Furthermore, the use of time-variable copula functions in BN models was an advantage to better match the observed data distributions despite more complexity. Thus, each month has a specific fit, and even when the same copula type is applied for multiple months, the fitted parameters allow the forecasts to adapt to the climatic condition of each month according to the behavior of the distributions. According to Shiau (2006), copula functions allow to construct a dependence structure between variables. The best-fit Clayton copulas were fitted in June, July, August, and October and obtained the best results in forecasting the observed drought events. This type of copula is characterized by a strong density and concentration of data in the left tail (Mendoza and Galvanovskis 2014), meaning that there is a relationship with negative events or, in this case, drought states. It can, therefore, be expected that drought events in any month increase the probability of a drought in the month to follow.

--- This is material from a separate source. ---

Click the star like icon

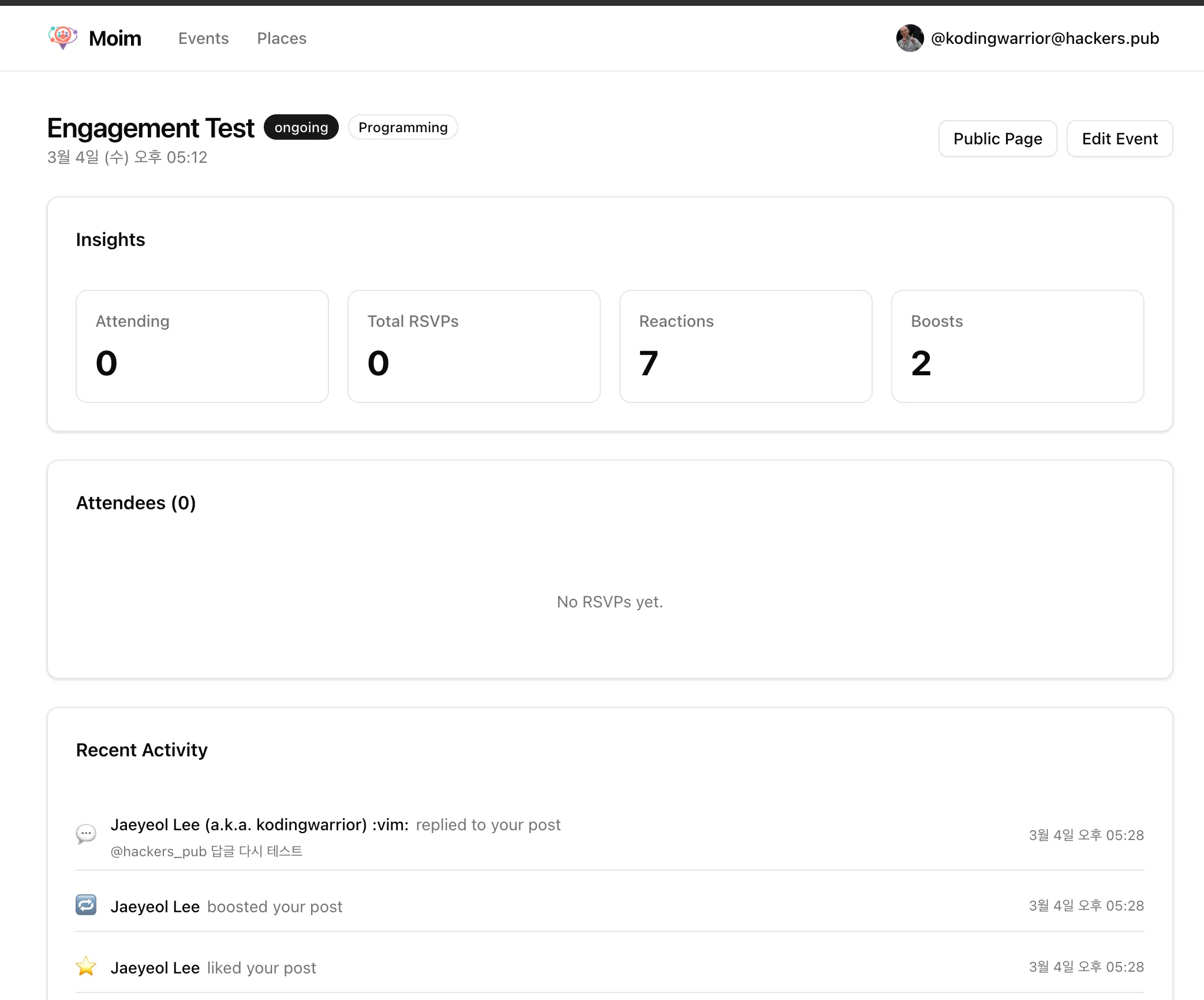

The BN1 models incorporated 2 months of information and can use the actual SPI data, unlike the MC1 models, which only contemplate the binary information (drought categories) of a single month. This allows the BN1 model to be more dynamic since the information is constantly adapted and updated monthly using parametric copula and marginal distributions. In the case of MC2, it was found that higher-order Markov chains presented problems when sizing and projecting data since the more months accumulated, the fewer transitions are considered. The latter thus generates a poor approximation of the transition probabilities (Lall and Sharma 1996). Even though we tested different types of copulas, non-parametric approaches allow us to avoid a priori assumptions about the choice of a model similar to Sharma and Lall (1999).

One of the limitations of the probabilistic models presented is that they depend on the time series characteristics of historic data and, in our case, on the probabilities calculated based on monthly SPI values. In other words, to forecast the following months’ drought category, it is necessary to know the precipitation in advance. Therefore, this class of time series models needs to be coupled to a regional climate model precipitation forecast. Steyn et al. (2016) stated that a double Gaussian function effectively modeled the annual precipitation cycle in Guanacaste, which could be an option to build a model that predicts precipitation and forecasts droughts within a BN. Additionally, the models presented are strictly only valid in the case of stationarity, which might limit their use with strongly non-stationary time series. Here, we could show that since 1937, the precipitation record did not show changing mean nor variance over time, justifying the use and potential of the models applied.

6 Conclusions

Historical drought events in Guanacaste, Costa Rica, were analyzed, and probabilistic meteorological drought forecasts were obtained using the 84-year long-term airport weather station records. From the comparison and validation of these models, we conclude that the first-order Bayesian networks showed the best performance for monthly forecasts with the ability to differentiate between the climatic characteristics of dry and rainy season months. The probability of predicting a drought never reached the level of the non-drought state with Bayesian networks, which also showed greater sensitivity with a slight increase in the probability of drought for some months compared to the other models. The Bayesian network model also automatically adjusted the probabilities during the wet season according to the monthly behavior, even when the no drought category had the highest probability. The latter is a critical advantage since it allows the forecast to be dynamically based on the drought status of increasing or decreasing drought probabilities. Future research will explore the applicability of these models with SPI at different temporal scales to detect and forecast other types of droughts that have a more direct impact on communities, such as hydrological and agricultural droughts. The latter will also enable to increase in the lead time of forecasted drought events.